[Testo riportato]:
──────────

La diffusione di singoli aspetti perfettivi di Cristo sulla natura e sugli uomini è proprio, in varia misura, di tutto il gruppo delle dodici prerogative come sommo pastore (Ap 1, 13-17), nonché delle precedenti appartenenti all’apparente fragilità del Cristo uomo (Ap 1, 5-7). Virgilio, che incarna molte qualità del Figlio dell’uomo, anzi gli è “simile” (Ap 1, 13), si fregia altresì della santità del manto sacerdotale (Ap 1, 13), elemento che non manca all’indovina ‘Manto’, fondatrice della sua città e dannata nella quarta bolgia.
La terza perfezione di Cristo sommo pastore consiste nell’appartenenza all’ordine sacerdotale e pontificale, cui si addicono santità, integrità, castità e onestà, per designare la quale si afferma: “vestito con un abito lungo fino ai piedi” (Ap 1, 13). La veste è la “poderis” di lino, propria dei sacerdoti, lunga fino ai piedi (“poderis” è vocabolo di origine greca che equivale a “pedalis”). È assimilata al manto dell’efod da cui era avvolto Aronne, la “tunica superhumeralis” sovrapposta al pettorale del giudizio (il “rationale” con incisi i nomi degli Israeliti), di color giacinto, sulle cui frange erano sonagli aurei (“tintinabula”, Esodo 28, 31-35). Di questo manto si dice nella Sapienza (Sap 18, 24): “Sulla sua veste lunga fino ai piedi vi era tutto il mondo e la grandezza dei parenti era scolpita su quattro ordini di pietre preziose”. All’ordine sacerdotale appartiene anche quanto soggiunge l’autore dell’Apocalisse: “e cinto alle mammelle con una zona aurea”. Essere succinto alle reni designa il restringere la concupiscenza carnale. Essere precinto alle mammelle indica la restrizione di ogni impuro pensiero e affetto del cuore: l’intelletto e la volontà sono infatti le due mammelle della mente che propinano il latte della sapienza e dell’amore. Cingersi con una zona di pelle, cioè con una fascia di cuoio di animali morti, designa il mantenere la castità per il timore della morte o della pena. Cingersi con una zona aurea significa serbarsi casti per puro e solido ardore di carità.

──────────

[Dati estratti]:
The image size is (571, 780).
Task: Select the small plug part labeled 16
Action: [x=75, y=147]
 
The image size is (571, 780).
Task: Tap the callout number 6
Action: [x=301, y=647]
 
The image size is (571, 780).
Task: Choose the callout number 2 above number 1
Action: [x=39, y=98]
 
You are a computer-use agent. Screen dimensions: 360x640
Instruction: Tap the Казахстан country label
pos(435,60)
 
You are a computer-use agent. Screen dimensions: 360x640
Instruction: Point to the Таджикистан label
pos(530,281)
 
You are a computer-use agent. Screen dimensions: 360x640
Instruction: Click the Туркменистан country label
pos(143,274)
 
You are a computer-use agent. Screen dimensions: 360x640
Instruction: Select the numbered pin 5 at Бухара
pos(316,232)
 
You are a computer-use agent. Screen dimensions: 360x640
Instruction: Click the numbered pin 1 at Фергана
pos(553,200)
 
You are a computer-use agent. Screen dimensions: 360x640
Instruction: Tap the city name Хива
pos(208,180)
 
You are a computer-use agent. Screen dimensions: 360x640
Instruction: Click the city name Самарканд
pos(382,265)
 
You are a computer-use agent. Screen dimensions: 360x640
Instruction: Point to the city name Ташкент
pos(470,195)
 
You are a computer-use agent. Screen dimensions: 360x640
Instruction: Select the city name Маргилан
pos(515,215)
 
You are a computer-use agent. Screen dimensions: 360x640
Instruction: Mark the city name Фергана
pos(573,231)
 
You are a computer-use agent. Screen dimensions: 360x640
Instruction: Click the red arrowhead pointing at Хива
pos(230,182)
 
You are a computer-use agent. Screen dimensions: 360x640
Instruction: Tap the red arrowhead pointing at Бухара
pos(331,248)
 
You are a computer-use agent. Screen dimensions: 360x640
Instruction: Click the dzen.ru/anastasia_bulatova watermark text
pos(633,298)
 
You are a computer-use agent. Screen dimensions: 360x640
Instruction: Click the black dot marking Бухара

──────────

[Istruzioni]:
1. Nel testo sulle perfezioni di Cristo sommo pastore, che cosa significa cingersi con una zona aurea?
2. Prosegua il testo sulle perfezioni di Cristo sommo pastore a partire dalla sua ultima frase.
I record costituiscono materiale distinto dal testo.

[Risultati]:
1. Significa serbarsi casti per puro e solido ardore di carità.

2.
Il tema del manto avvolge la figura di Virgilio dal “parlare onesto” (Inf. II, 113). Mantova, patria del poeta latino, concorda con “manto” nel suono e anche nel significare i “parentum magnalia”, la grandezza dei padri. Così Virgilio si presenta a Dante dicendo: “e li parenti miei furon lombardi, / mantoani per patrïa ambedui”. (Inf. I, 68-69). La prova che Mantova non sia un puro nome geografico sta nel fatto che lo stesso tema riveste la fondatrice della città, Manto, la quale nella bolgia degli indovini mantiene nella pena un aspetto sacerdotale, per quanto stravolto dal tenere il capo volto all’indietro, evidenziato dal ricoprire le mammelle con le trecce sciolte (Inf. XX, 52-55; le trecce corrispondono ai capelli propri della quarta perfezione di Cristo): ciò designa, con senso limitato, la restrizione di ogni impuro pensiero e affetto del cuore [1]. Il “Mantoano” Sordello è “anima lombarda … onesta” (Purg. VI, 61-63, 74-75). Ai “parentum magnalia” sembra rinviare anche la menzione di Bartolomeo della Scala, il “gran Lombardo / che ’n su la scala porta il santo uccello” (Par. XVII, 70-72).
Il tema del manto connesso con il riferimento alla famiglia appartiene a Niccolò III, che fu “vestito del gran manto” papale e vero “figliuol de l’orsa” (Inf. XIX, 69-70). Adriano V parla del peso, da lui sperimentato, del “gran manto” subito dopo aver detto del titolo comitale della sua famiglia (Purg. XIX, 100-105). In apertura di Par. XVI, la nobiltà del sangue viene paragonata a un manto che presto si raccorcia se non si aggiunge altra stoffa derivante dai meriti personali.
I motivi sacerdotali della terza perfezione di Cristo come sommo pastore (Ap 1, 13), combinati con quelli provenienti dalle altre perfezioni, rivestono anche Catone.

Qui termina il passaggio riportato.